Task prompt
Retype exactly what runs from the first line of the data to the line with "Waiting List (689, 81)", keeping both of those lines and skipping pictures.

Stored entries:
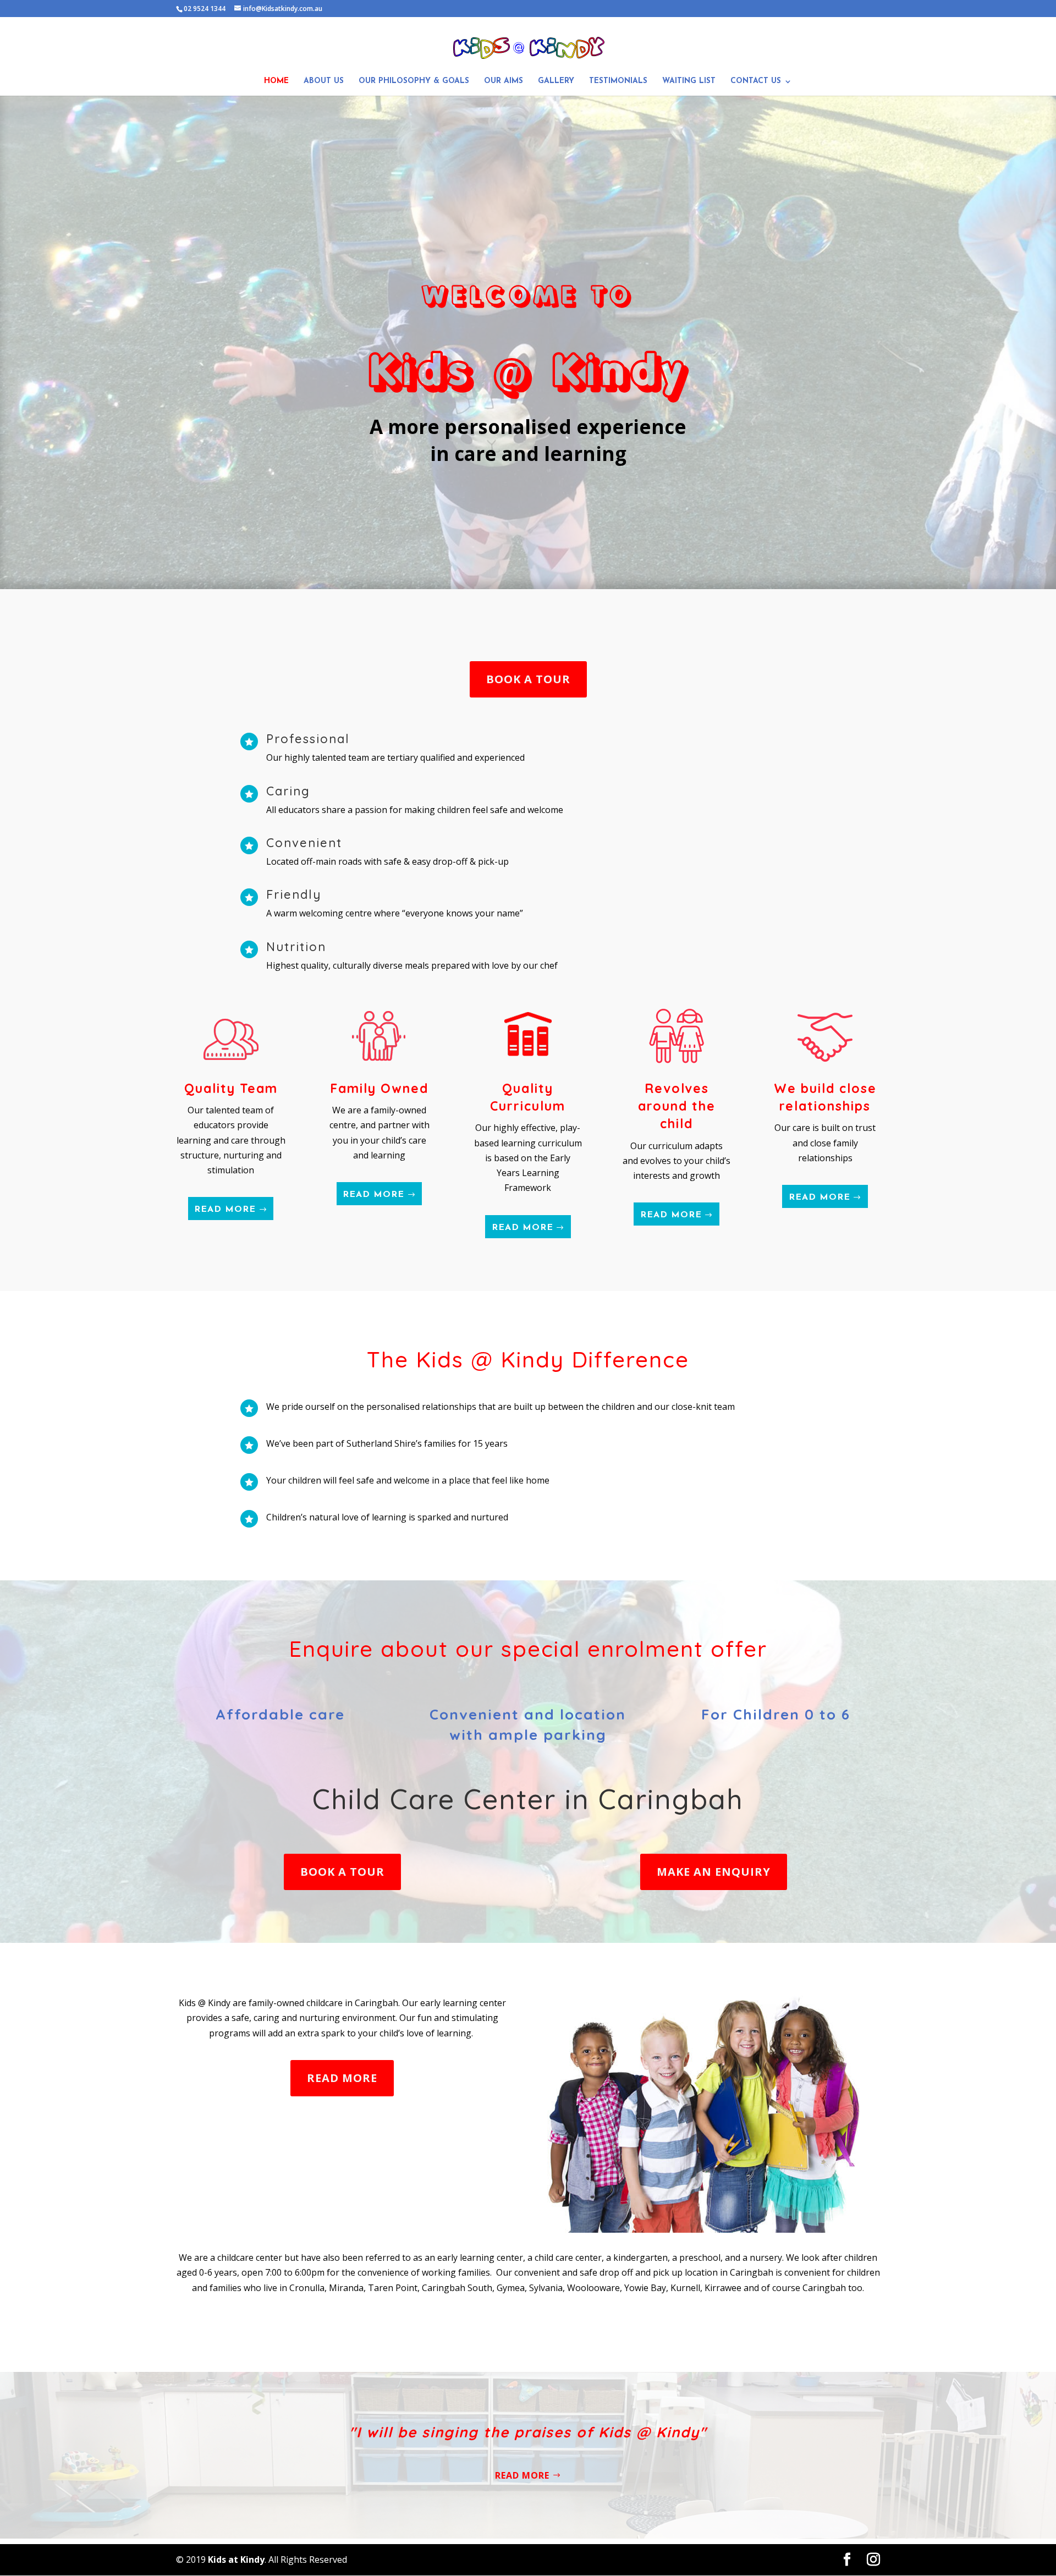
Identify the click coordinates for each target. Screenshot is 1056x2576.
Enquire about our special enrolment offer (528, 1648)
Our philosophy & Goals (414, 81)
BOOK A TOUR (528, 679)
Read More (225, 1209)
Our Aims (503, 81)
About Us (324, 81)
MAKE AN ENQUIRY (714, 1871)
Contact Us (755, 81)
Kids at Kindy (236, 2559)
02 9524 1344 (205, 8)
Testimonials (618, 81)
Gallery (556, 81)
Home (276, 81)
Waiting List (689, 81)
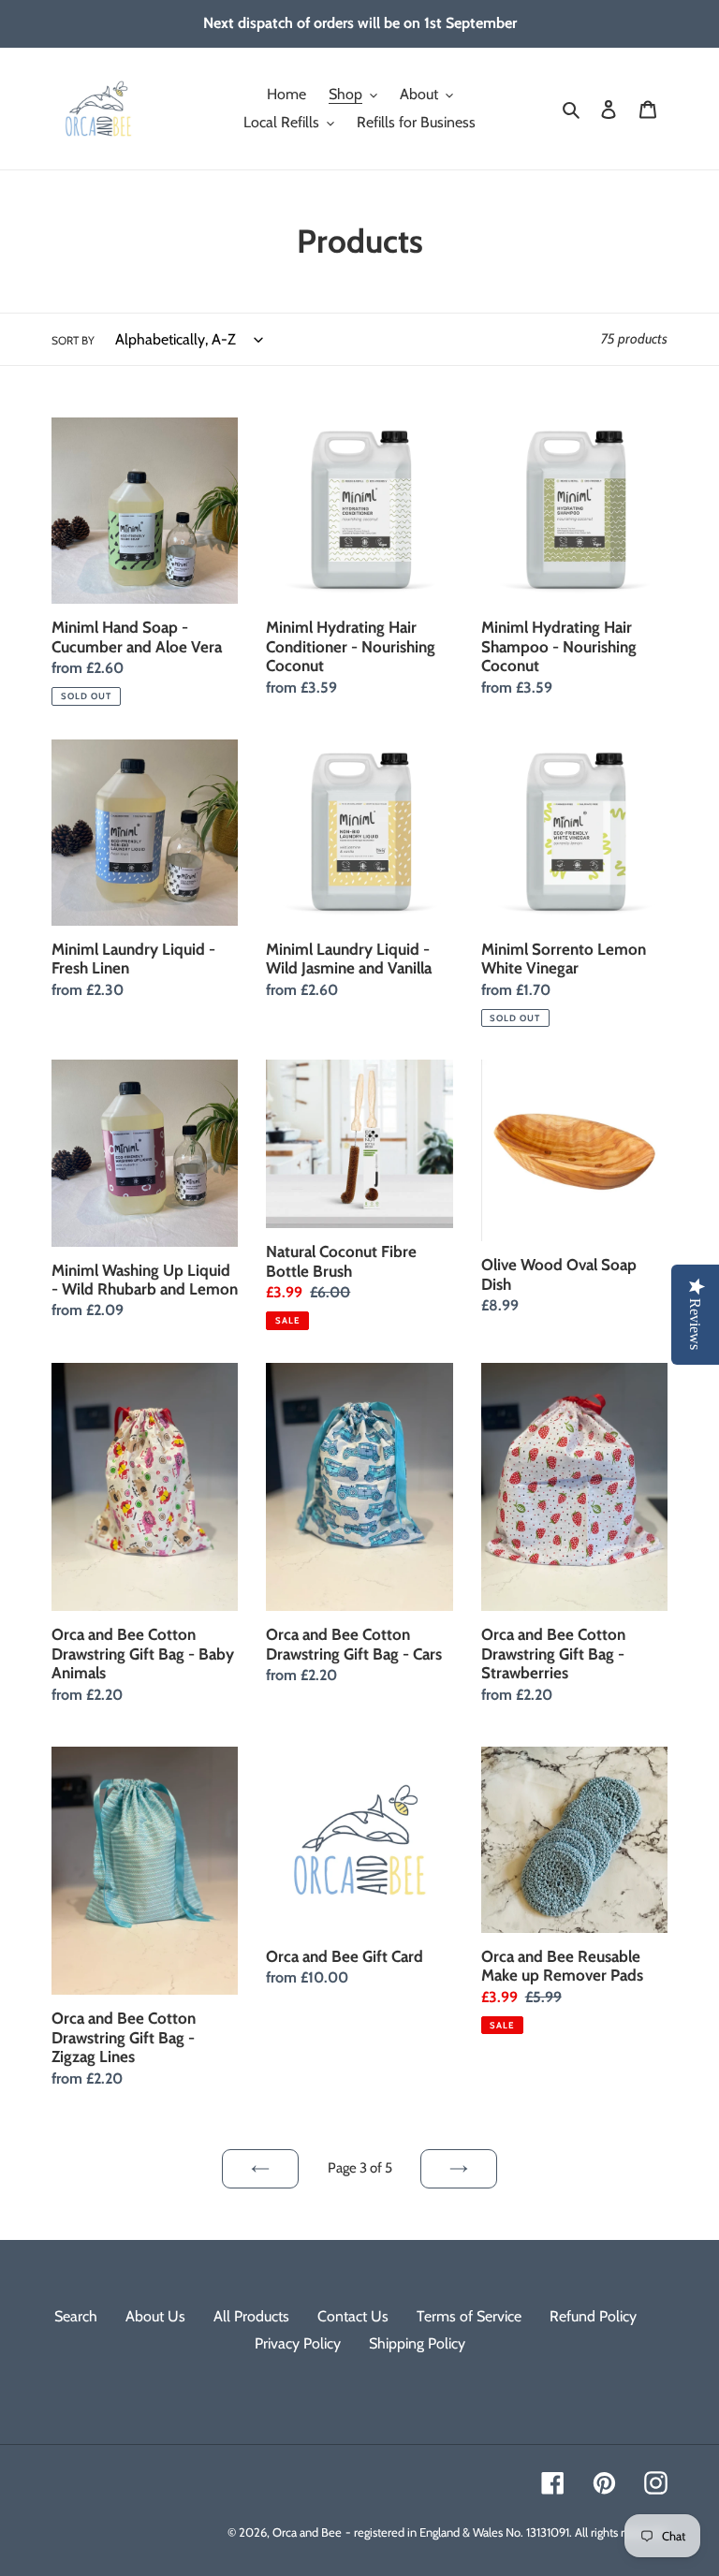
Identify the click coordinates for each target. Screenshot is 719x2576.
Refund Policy (593, 2316)
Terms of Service (469, 2316)
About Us (155, 2316)
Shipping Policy (417, 2343)
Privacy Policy (298, 2343)
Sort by (73, 340)
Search (75, 2316)
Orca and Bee (307, 2532)
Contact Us (353, 2316)
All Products (251, 2316)
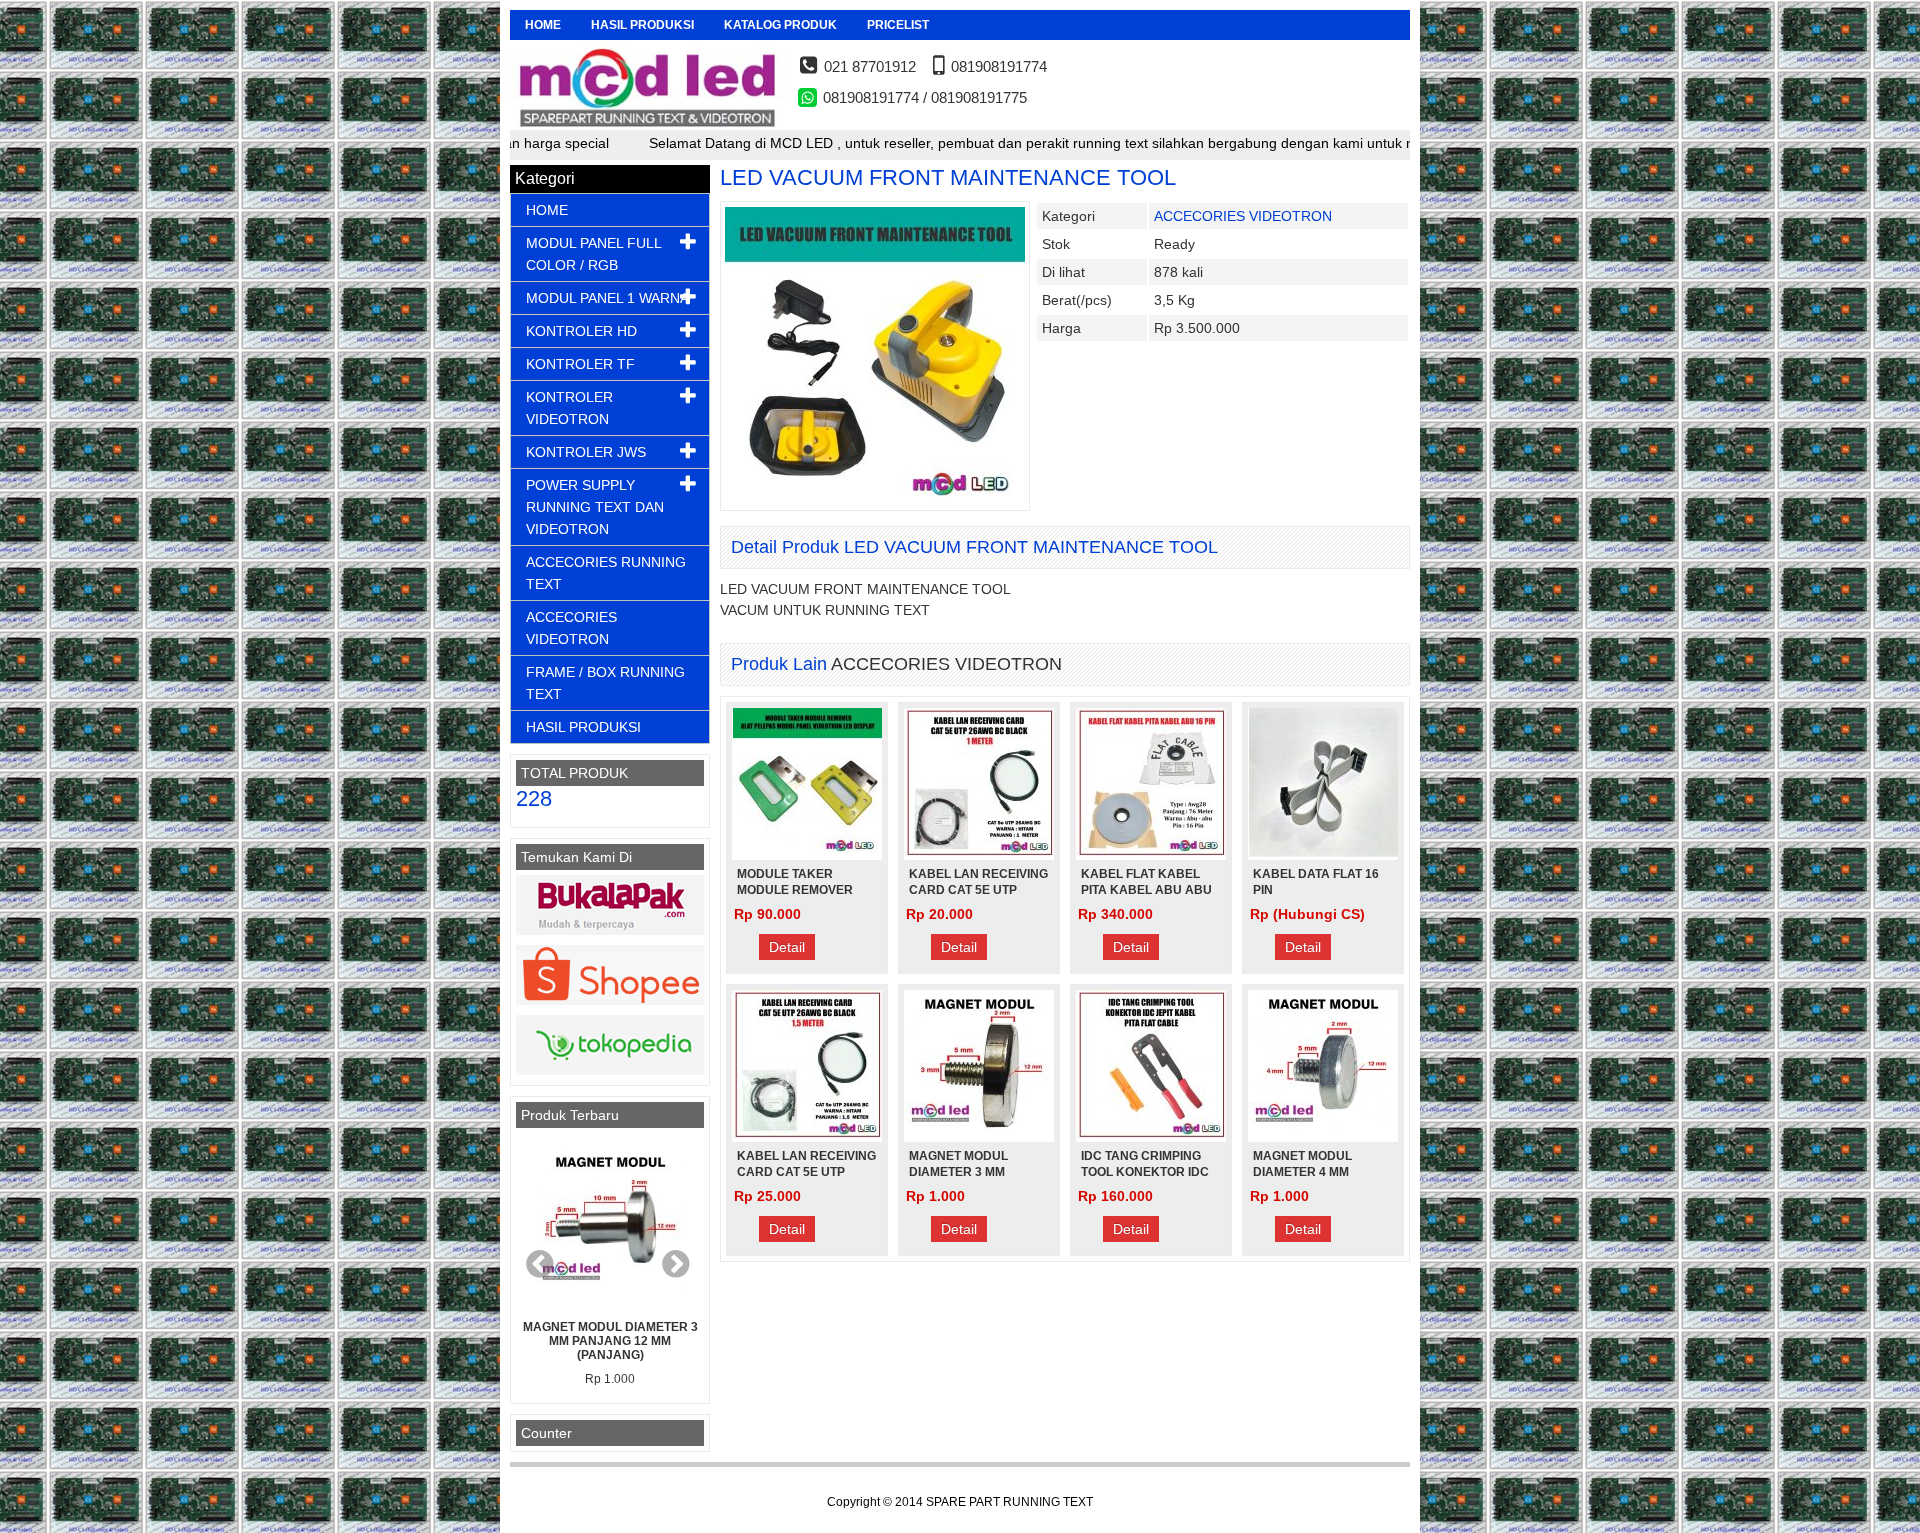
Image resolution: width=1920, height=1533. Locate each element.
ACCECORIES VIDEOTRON (1243, 216)
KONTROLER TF (580, 364)
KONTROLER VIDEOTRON (569, 408)
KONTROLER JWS (586, 452)
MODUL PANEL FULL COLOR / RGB (593, 254)
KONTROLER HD (581, 331)
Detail (787, 947)
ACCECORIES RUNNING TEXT (606, 573)
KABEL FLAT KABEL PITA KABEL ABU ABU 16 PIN (1146, 890)
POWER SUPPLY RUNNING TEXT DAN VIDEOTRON (595, 507)
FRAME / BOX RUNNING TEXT (605, 683)
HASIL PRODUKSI (642, 25)
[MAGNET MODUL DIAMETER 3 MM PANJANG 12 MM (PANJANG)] (610, 1224)
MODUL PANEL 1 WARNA (607, 298)
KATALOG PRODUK (780, 25)
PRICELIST (898, 25)
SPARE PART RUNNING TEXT (1009, 1502)
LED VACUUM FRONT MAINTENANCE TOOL (948, 177)
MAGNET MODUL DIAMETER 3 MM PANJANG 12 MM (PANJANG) (610, 1341)
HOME (543, 25)
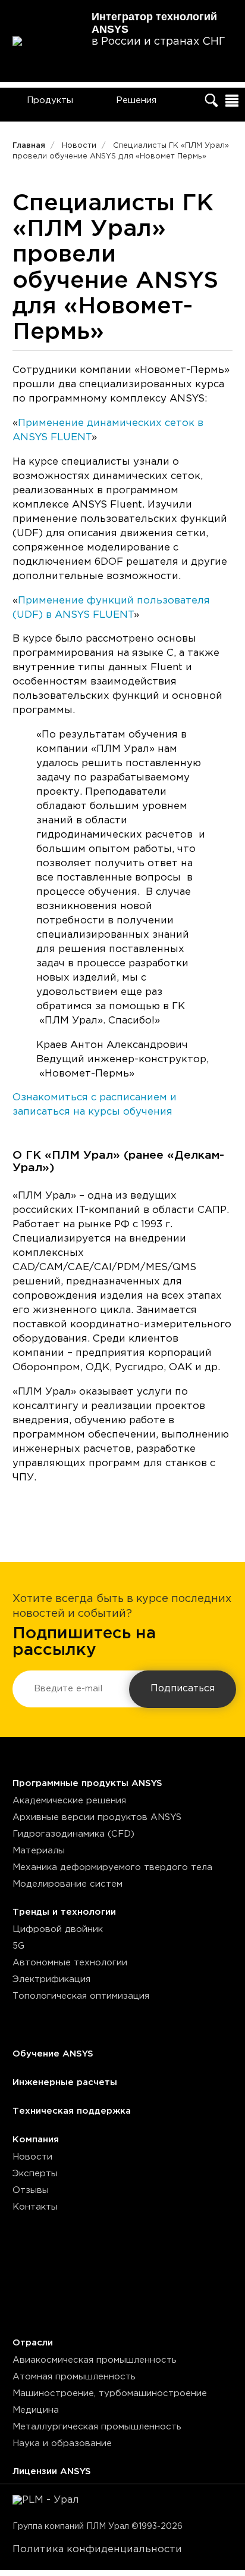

Exercise response
Identify the click coordinates for each target. Screenshot is 1056x2576.
Enquire about our special enrolment offer (528, 1648)
Our philosophy & Goals (414, 81)
BOOK A TOUR (528, 679)
Read More (225, 1209)
Our Aims (503, 81)
About Us (324, 81)
MAKE AN ENQUIRY (714, 1871)
Contact Us (755, 81)
Kids at Kindy (236, 2559)
02 9524 1344 (205, 8)
Testimonials (618, 81)
Gallery (556, 81)
Home (276, 81)
Waiting List (689, 81)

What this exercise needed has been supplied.